Innymi słowy, zdecydowali się Państwo na robota również ze względu na ergonomię i zdrowe środowisko pracy dla osób sprzątających?
Zdecydowanie tak. Chodzi również o zdrowie naszych pracowników. Jak już wcześniej wspomniałam, kiedyś cały zespół mył podłogi ręcznie za pomocą mopa. Największym wyzwaniem było czyszczenie strefy wejściowej. Ciągłe otwieranie drzwi przesuwnych powodowało również przeziębienia wśród spoconych od wysiłku pracowników.

Komu poleciłaby Pani korzystanie z usług Marvina?
Poleciłbym Marvina wszystkim, którzy muszą czyścić duże powierzchnie. Niezależnie od tego, czy są to zakłady przemysłowe, centra handlowe, szpitale, czy placówki opiekuńcze. Marvin zapewnia dokładne czyszczenie i jest sensowną inwestycją, szczególnie w sektorze opieki.
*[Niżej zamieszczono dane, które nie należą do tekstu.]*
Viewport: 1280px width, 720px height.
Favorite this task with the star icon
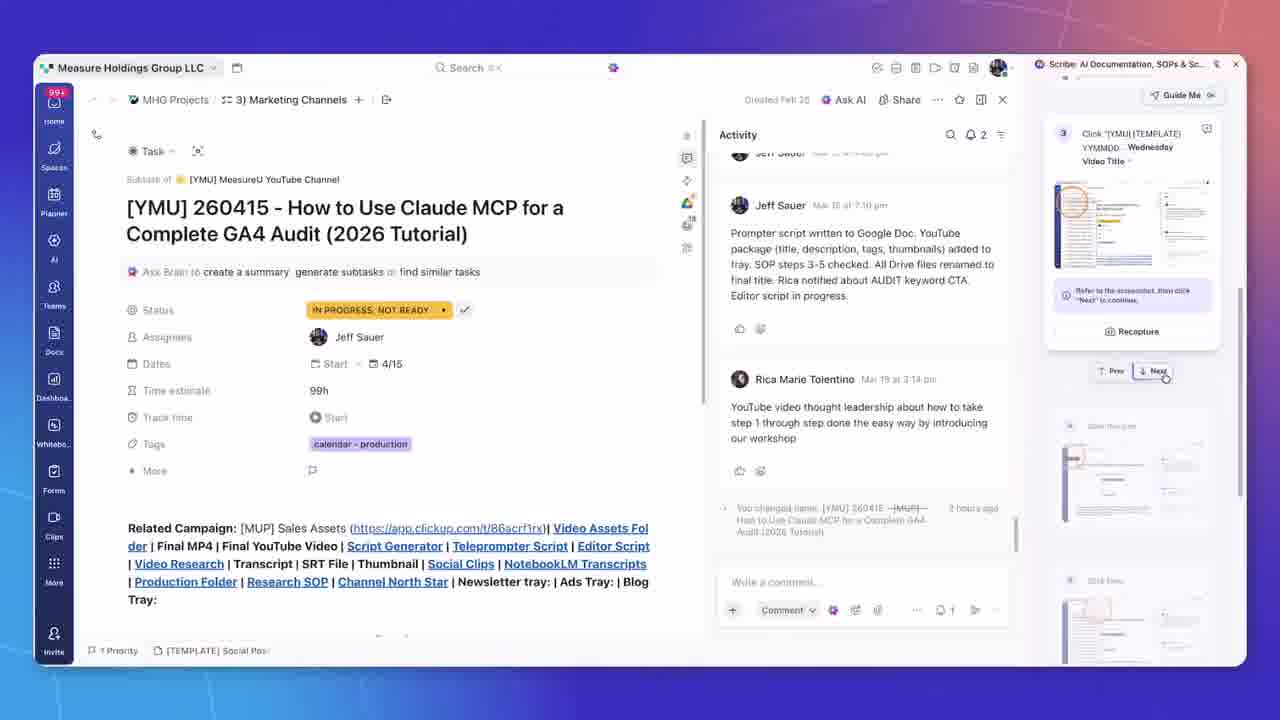(x=959, y=100)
Czy planują Państwo zakup kolejnych robotów?
W związku ze zbliżającym się podwojeniem powierzchni ze względu na planowany nowy budynek kliniki rozważamy zakup kolejnego robota. Doświadczenie, które obecnie zdobywamy, pomoże nam w podjęciu tej decyzji.

Czy ma Pani jakieś wskazówki, jak można by ulepszyć Marvina?
Przydałaby się miła twarz w formie naklejek. Dla dzieci i osób starszych byłaby to na pewno niezła atrakcja.